WHAT TO WORK ON -
Under this line is some data; print exactly the lines from the one containing "Task: Click phone number 949.422.7700" through its last line, without pictures.
GIVEN INFORMATION START
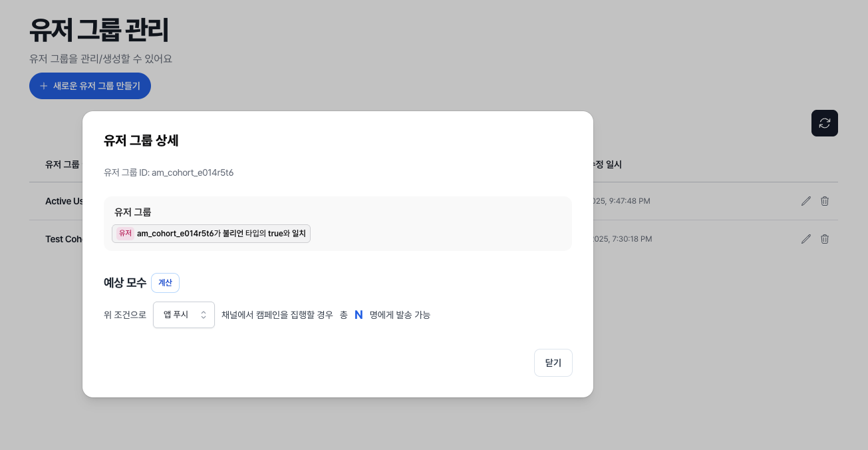
Task: Delete the Active Users group via trash icon
Action: pyautogui.click(x=824, y=200)
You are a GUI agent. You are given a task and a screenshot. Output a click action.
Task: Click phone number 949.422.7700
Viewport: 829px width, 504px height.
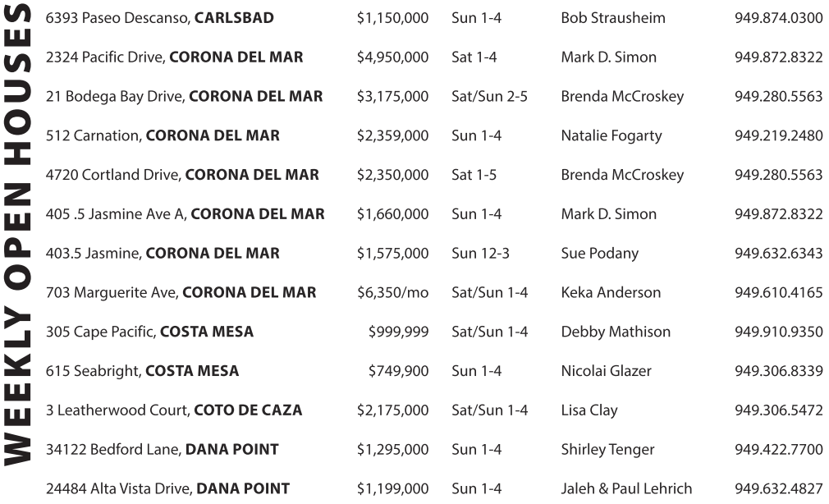click(x=778, y=450)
GIVEN INFORMATION END
ANSWER BELOW -
Task: Click phone number 949.422.7700
Viewport: 829px width, 504px height.
click(x=778, y=450)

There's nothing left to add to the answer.